Task instructions:
Copy the listing verbatim from the line containing "Terms of Use (278, 2560)" to the line containing "Anzahl (51, 1244)", including both of those lines.

┌──

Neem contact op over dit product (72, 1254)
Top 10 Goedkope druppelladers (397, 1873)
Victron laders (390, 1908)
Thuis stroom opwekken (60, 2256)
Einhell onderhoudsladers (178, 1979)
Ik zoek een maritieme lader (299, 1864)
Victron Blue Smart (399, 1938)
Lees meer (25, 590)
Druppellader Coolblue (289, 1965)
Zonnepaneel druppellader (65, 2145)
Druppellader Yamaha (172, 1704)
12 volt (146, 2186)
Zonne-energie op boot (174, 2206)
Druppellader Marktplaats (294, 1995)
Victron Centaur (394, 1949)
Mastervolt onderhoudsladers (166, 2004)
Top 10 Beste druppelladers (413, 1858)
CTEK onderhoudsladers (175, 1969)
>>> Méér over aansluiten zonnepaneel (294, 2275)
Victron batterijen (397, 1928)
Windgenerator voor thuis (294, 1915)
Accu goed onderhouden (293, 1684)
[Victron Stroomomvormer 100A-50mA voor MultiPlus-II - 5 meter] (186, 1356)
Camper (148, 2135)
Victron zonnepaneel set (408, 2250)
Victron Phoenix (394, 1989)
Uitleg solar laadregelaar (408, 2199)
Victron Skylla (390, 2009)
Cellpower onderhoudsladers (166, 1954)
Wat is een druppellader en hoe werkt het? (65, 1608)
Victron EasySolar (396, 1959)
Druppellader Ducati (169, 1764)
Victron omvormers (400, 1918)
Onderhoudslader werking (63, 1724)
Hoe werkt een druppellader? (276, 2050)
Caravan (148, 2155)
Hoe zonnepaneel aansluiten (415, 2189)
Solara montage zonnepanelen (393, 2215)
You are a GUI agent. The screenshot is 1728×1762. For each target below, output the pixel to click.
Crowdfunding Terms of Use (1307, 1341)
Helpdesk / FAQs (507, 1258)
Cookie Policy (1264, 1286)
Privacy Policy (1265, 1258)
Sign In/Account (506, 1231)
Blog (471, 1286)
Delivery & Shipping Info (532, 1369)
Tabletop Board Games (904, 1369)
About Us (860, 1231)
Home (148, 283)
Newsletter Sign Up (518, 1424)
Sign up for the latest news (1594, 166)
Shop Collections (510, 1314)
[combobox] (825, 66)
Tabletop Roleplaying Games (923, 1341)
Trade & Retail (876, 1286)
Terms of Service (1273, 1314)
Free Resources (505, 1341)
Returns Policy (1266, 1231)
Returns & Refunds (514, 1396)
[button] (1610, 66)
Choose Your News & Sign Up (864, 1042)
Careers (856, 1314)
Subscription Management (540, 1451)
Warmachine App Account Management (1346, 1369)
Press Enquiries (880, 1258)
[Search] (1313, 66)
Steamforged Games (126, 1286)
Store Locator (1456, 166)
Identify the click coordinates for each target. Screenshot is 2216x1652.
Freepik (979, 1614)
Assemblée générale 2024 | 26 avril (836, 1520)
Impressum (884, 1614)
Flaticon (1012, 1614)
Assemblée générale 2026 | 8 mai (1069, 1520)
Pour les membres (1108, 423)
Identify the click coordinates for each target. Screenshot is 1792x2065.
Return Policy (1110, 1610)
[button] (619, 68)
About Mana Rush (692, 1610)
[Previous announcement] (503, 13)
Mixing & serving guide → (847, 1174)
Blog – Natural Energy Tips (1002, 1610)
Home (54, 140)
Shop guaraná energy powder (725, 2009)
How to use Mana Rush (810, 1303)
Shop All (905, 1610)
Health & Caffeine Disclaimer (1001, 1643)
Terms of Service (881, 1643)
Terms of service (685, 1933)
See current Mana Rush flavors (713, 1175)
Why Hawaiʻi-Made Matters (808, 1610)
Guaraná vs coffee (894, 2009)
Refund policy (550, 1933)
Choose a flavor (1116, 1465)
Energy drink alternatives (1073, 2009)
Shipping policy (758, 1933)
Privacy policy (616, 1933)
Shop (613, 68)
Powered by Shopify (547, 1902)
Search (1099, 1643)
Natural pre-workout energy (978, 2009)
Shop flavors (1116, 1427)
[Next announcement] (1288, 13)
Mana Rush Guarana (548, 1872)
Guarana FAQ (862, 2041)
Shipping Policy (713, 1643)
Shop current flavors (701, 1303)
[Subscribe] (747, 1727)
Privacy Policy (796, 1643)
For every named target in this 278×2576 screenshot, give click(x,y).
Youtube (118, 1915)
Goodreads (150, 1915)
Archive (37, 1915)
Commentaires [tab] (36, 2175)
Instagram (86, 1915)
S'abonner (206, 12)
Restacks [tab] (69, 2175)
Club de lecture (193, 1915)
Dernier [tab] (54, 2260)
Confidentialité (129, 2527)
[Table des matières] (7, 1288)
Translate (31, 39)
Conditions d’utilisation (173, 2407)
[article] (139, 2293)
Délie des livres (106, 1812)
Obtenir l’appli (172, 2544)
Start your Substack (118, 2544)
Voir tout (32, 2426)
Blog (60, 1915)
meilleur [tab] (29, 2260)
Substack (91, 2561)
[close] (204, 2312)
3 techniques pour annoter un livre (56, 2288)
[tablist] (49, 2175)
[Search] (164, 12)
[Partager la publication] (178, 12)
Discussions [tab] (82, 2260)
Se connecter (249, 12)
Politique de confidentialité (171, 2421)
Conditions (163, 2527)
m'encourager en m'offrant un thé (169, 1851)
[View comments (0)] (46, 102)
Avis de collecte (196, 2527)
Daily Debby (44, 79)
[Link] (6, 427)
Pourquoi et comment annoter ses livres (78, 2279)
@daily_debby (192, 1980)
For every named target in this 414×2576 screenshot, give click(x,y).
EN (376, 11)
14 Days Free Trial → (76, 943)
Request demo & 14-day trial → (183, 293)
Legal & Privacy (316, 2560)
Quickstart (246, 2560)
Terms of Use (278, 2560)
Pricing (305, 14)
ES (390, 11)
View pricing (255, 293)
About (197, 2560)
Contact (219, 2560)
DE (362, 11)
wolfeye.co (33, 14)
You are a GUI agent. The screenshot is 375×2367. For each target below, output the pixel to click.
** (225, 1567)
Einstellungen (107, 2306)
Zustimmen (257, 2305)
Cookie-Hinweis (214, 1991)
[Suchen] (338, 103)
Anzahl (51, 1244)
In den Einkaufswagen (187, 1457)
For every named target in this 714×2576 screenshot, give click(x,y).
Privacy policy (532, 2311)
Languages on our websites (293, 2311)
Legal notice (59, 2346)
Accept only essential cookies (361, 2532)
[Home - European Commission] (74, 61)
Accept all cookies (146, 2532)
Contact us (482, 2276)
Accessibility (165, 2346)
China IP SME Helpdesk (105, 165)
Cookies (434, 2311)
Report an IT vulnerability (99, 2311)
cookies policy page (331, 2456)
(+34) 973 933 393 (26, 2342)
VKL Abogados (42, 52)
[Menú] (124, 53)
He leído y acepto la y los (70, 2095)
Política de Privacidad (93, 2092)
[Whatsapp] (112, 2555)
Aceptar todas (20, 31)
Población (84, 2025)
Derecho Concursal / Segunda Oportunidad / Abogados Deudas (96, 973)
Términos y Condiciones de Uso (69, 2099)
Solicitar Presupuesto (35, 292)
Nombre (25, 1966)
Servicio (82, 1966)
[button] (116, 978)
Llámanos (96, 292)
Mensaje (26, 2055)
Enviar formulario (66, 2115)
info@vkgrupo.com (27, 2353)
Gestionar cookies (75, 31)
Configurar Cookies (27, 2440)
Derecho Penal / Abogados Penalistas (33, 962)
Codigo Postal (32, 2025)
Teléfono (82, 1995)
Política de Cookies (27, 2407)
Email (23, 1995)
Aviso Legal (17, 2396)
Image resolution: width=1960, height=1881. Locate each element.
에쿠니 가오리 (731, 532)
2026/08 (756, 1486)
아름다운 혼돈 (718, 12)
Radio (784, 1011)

└──

Result:
Terms of Use (278, 2560)
Pricing (305, 14)
ES (390, 11)
View pricing (255, 293)
About (197, 2560)
Contact (219, 2560)
DE (362, 11)
wolfeye.co (33, 14)
You are a GUI agent. The screenshot is 375×2367. For each target below, output the pixel to click.
** (225, 1567)
Einstellungen (107, 2306)
Zustimmen (257, 2305)
Cookie-Hinweis (214, 1991)
[Suchen] (338, 103)
Anzahl (51, 1244)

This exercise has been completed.